_GEKOZEN FRAGMENT_.
▼

In deze zaak heeft de Hoge Raad op 8 juli 2016 uitspraak gedaan in een cassatieprocedure betreffende de vennootschapsbelasting. De belanghebbende, een Europese hoofdvestiging van een Japans concern, had in haar fiscale jaarrekening een afwaardering van vorderingen opgenomen. Deze vorderingen waren ontstaan uit een distributieovereenkomst tussen haar dochtervennootschap en een Spaanse distributeur. De belanghebbende had een garantstelling van een zustervennootschap ontvangen, wat leidde tot een vermogenstoename. De vraag was of deze vermogenstoename als informele kapitaalstorting kon worden aangemerkt.
Het Gerechtshof had eerder geoordeeld dat de opwaardering van de vorderingen terecht tot de belastbare winst was gerekend, omdat de garantstelling niet haar oorzaak vond in vennootschappelijke betrekkingen. De Hoge Raad oordeelde echter dat de uitspraak van het Hof niet in stand kon blijven. De Hoge Raad stelde vast dat de vermogenstoename bij de dochtervennootschap was ontstaan door de garantstelling, en dat dit niet uitsloot dat de oorzaak van de vermogenstoename ook in vennootschappelijke betrekkingen kon liggen. De Hoge Raad vernietigde de uitspraak van het Hof en verwees de zaak naar het Gerechtshof Amsterdam voor verdere behandeling.

▲

[Gegevensitems]
▼

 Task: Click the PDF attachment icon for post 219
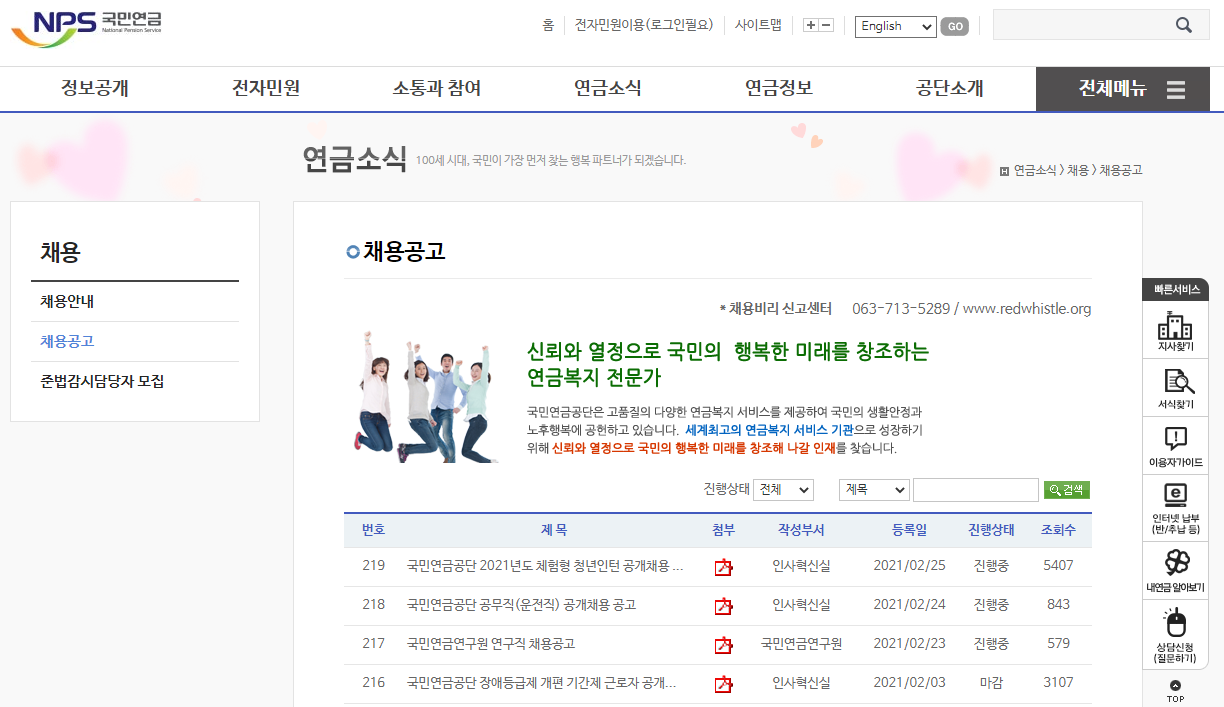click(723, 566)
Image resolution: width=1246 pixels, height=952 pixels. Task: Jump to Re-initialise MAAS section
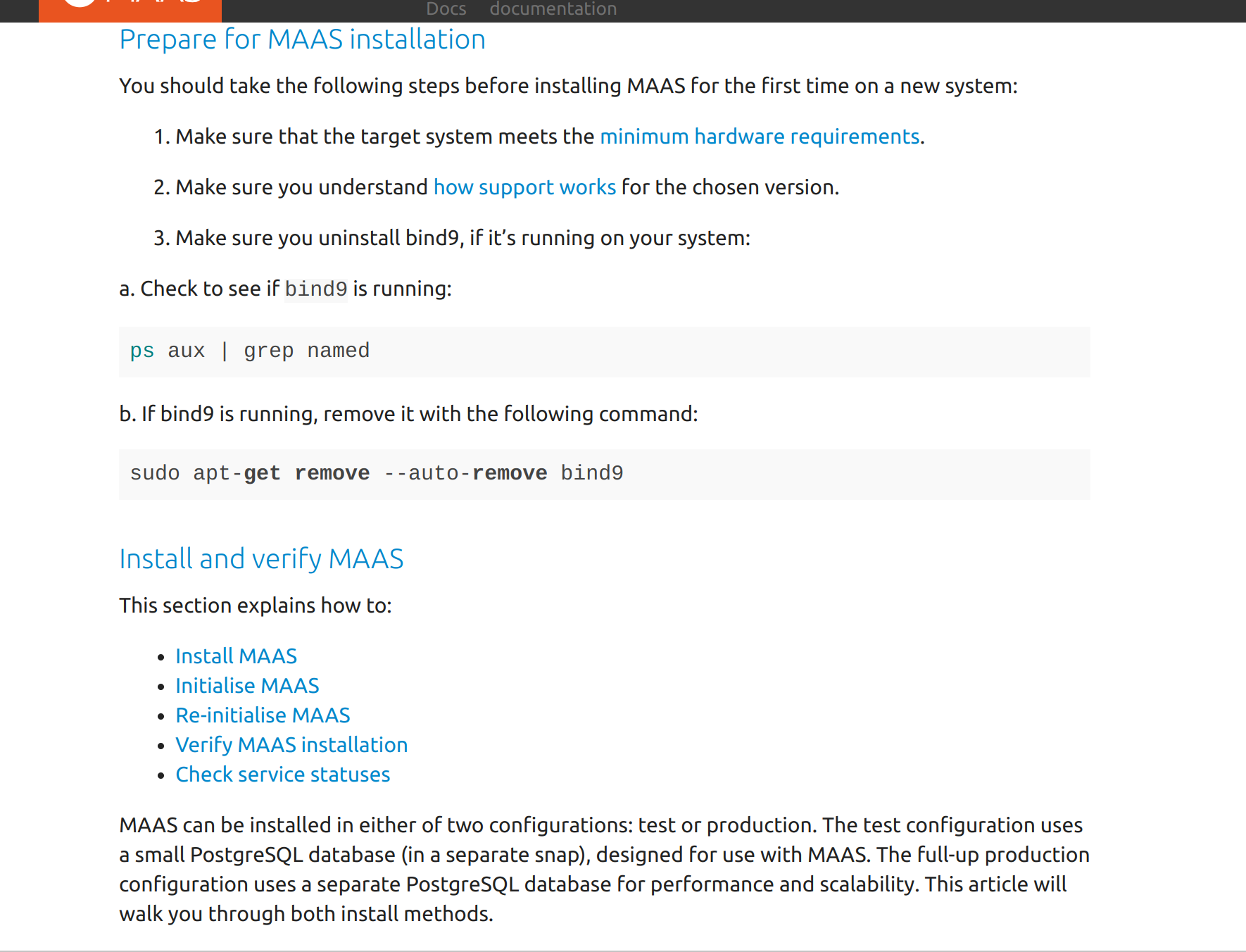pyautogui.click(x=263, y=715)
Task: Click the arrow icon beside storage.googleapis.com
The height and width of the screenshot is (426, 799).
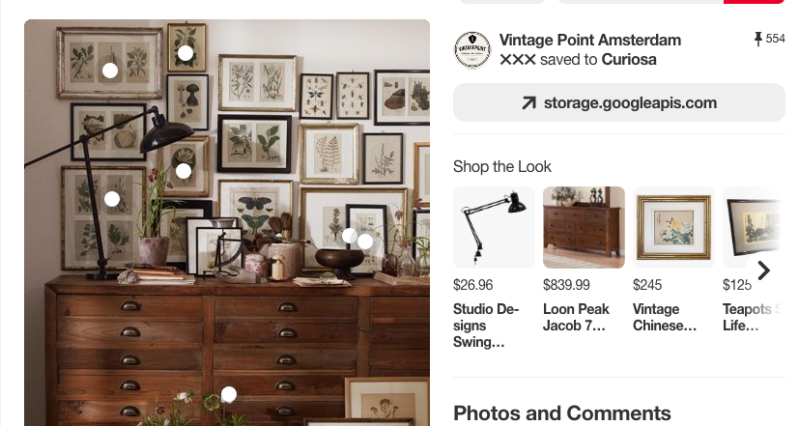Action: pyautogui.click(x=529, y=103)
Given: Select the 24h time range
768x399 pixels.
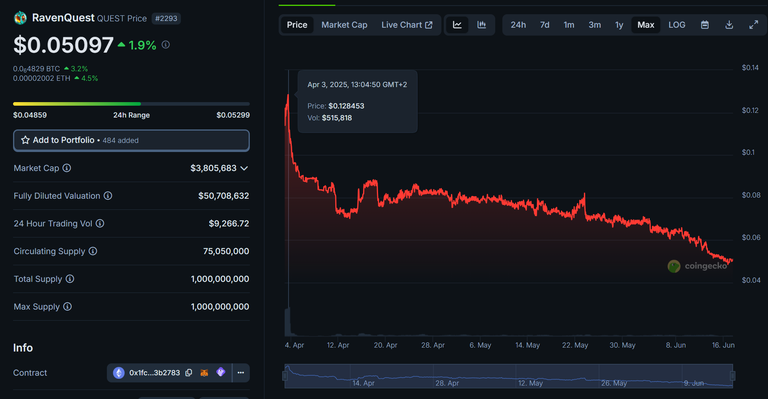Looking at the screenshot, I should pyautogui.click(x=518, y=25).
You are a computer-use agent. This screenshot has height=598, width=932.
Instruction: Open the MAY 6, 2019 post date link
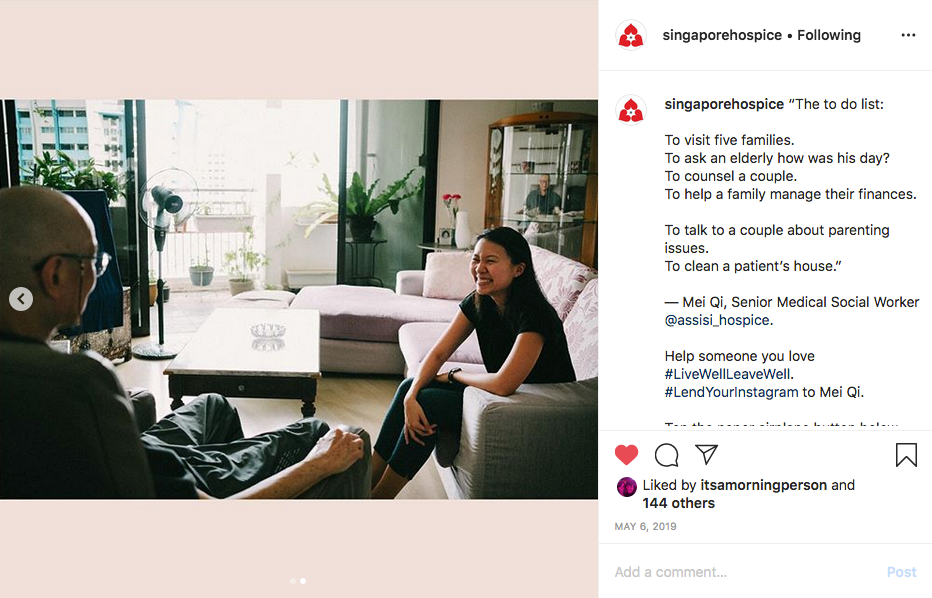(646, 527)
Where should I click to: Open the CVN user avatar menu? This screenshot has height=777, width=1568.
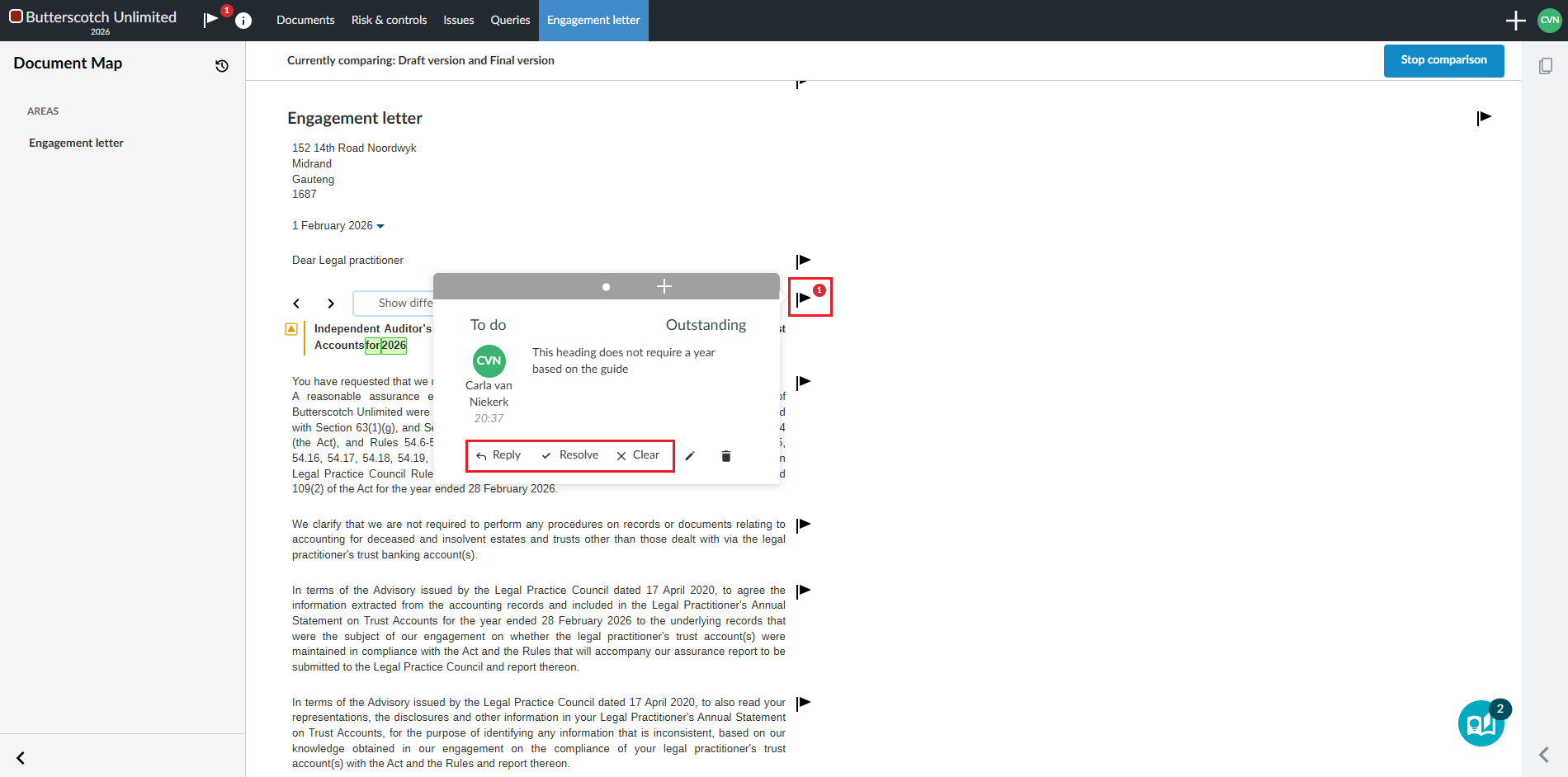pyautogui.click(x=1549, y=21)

▲

_REEKS OPDRACHTEN_.
a: Herschrijf het stuk over de uitspraak van de Hoge Raad van "Het Gerechtshof had" tot "voor verdere behandeling." en vervang daarin "garantstelling" door "borgstelling".
b: Naar welk gerechtshof verwees de Hoge Raad de zaak over de vennootschapsbelasting voor verdere behandeling?
c: Ga verder met de tekst over de cassatiezaak in de vennootschapsbelasting, vanaf de laatste zin die er staat.

_ANTWOORDEN OP VOLGORDE_.
a:
Het Gerechtshof had eerder geoordeeld dat de opwaardering van de vorderingen terecht tot de belastbare winst was gerekend, omdat de borgstelling niet haar oorzaak vond in vennootschappelijke betrekkingen. De Hoge Raad oordeelde echter dat de uitspraak van het Hof niet in stand kon blijven. De Hoge Raad stelde vast dat de vermogenstoename bij de dochtervennootschap was ontstaan door de borgstelling, en dat dit niet uitsloot dat de oorzaak van de vermogenstoename ook in vennootschappelijke betrekkingen kon liggen. De Hoge Raad vernietigde de uitspraak van het Hof en verwees de zaak naar het Gerechtshof Amsterdam voor verdere behandeling.

b: Naar het Gerechtshof Amsterdam.

c:
De Hoge Raad oordeelde verder dat de Staatssecretaris van Financiën de kosten van het geding in cassatie moest vergoeden, evenals het griffierecht dat door de belanghebbende was betaald. Dit arrest benadrukt de noodzaak om bij de beoordeling van informele kapitaalstortingen ook de vennootschappelijke context in ogenschouw te nemen.